In recent years, several industrial solutions for the problem of multi-token code completion have appeared, each making a great advance in the area but mostly focusing on cloud-based runtime and avoiding working on the end user's device. In this work, we describe our approach for building a multi-token code completion feature for the JetBrains' IntelliJ Platform, which we call Full Line Code Completion. The feature suggests only syntactically correct code and works fully locally, i.e., data querying and the generation of suggestions happens on the end user's machine. We share important time and memory-consumption restrictions, as well as design principles that a code completion engine should satisfy. Working entirely on the end user's device, our code completion engine enriches user experience while being not only fast and compact but also secure. We share a number of useful techniques to meet the stated development constraints and also describe offline and online evaluation pipelines that allowed us to make better decisions. Our online evaluation shows that the usage of the tool leads to 1.5 times more code in the IDE being produced by code completion. The described solution was initially started with the help of researchers and was bundled into two JetBrains' IDEs - PyCharm Pro and DataSpell - at the end of 2023, so we believe that this work is useful for bridging academia and industry, providing researchers with the knowledge of what happens when complex research-based solutions are integrated into real products.

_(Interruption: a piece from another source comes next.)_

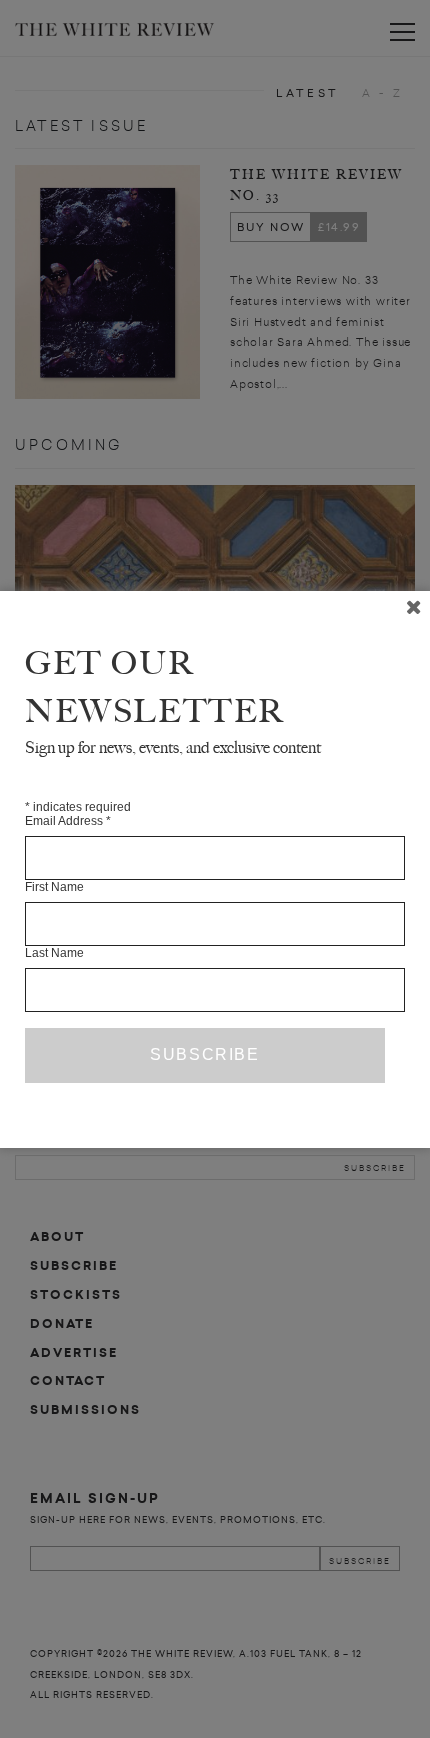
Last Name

翻译：近年来，针对多标记代码补全问题出现了多种工业解决方案，每项都在该领域取得了重大进展，但大多侧重于基于云端的运行环境，避免在终端用户设备上运行。本文介绍了我们在JetBrains IntelliJ平台上构建多标记代码补全功能的方法，该功能被称为全行代码补全。此功能仅建议语法正确的代码，并完全在本地运行，即数据查询和生成建议均在用户本地设备上完成。我们阐述了重要的时间和内存消耗限制，以及代码补全引擎应满足的设计原则。完全在用户设备上运行的代码补全引擎不仅快速紧凑、安全可靠，更能丰富用户体验。我们分享了一系列满足既定开发约束的有效技术，并描述了支持决策优化的离线与在线评估流程。在线评估显示，该工具的使用使IDE中由代码补全生成的代码量提升了1.5倍。该解决方案最初由研究人员协助启动，并于2023年底集成到两款JetBrains IDE（PyCharm Pro和DataSpell）中。因此，我们认为这项工作有助于连接学术界与产业界，为研究人员提供复杂研究型解决方案集成到实际产品中的实践经验知识。